Watching Shizuku trying so hard to form that first draft made me relate hard. I've been there and I've done that. I could feel her experience, even if it was fictional, in my own bones. It's been a long time since I finished a novel but that doesn't matter. It's hard to forget the hardship that comes with it.

So, if you were to ask me which one was better, I couldn't answer. And I don't care. I loved both. I'm going to bed happy tonight.
 
Already missing my Moon avatar a little bit

I didn't realize your old profile picture was from that film when I went into it. When I saw Moon making that funny expression, I burst out laughing because I just didn't expect it. It was a weird feeling, like going somewhere and encountering someone you just wouldn't dream of.
 
I finally got the update I have been waiting months for this week. I have one more night on night shift, and then I get two weeks off to adjust!

I need to fix my sleep. I don’t anticipate that being super hard; I think I just have to stick to a stringent sleep schedule, not oversleep, and be more active during the day.

I also need to fix my eating habits, which has been an issue for much longer than my sleep (was a picky eater as a kid who never grew out of it).
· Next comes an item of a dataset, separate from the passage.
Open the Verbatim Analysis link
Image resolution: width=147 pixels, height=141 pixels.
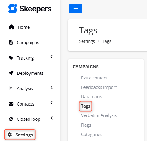click(99, 115)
I knew I needed to fix this when I was, like, first on my own out of college, but I was almost immediately thrown on night shift and in a new living situation at the same time, so I was never able to make good habits for myself. So to fix this, I think if I begin to snack healthy and make a salad for lunch whenever I can, I will have made significant progress.

I started using a planner this year, which helped me stay on track with finishing my trilogy book three, among other things. I’m starting to plan for the next two weeks to help me with the eating and sleeping and also to begin phase one of my revisions, which is reading whichever book I choose to work on and taking notes (will probably post more in my progress journal in the coming days). Checking things off in a physical planner is super satisfying for me, so I feel pretty confident that I can get all this stuff turned around.

I’m so excited!
 
Finally finished this draft of a story I've been in a love/hate relationship with for the last several months. Now it's going to sit for a day or two (lawls jk who am I kidding, it's coming to work with me tomorrow) before final content edits happen. I'll be glad to see the backside of this one as it floats into the ether. I don't hate it as a whole, but writing it felt like an undertaking that I usually don't feel with writing. But it's a book for someone who wanted the story, and I felt like finally doing something with it, so yeah. Time to go stare at the ceiling for a few hours and hope sleep finds me.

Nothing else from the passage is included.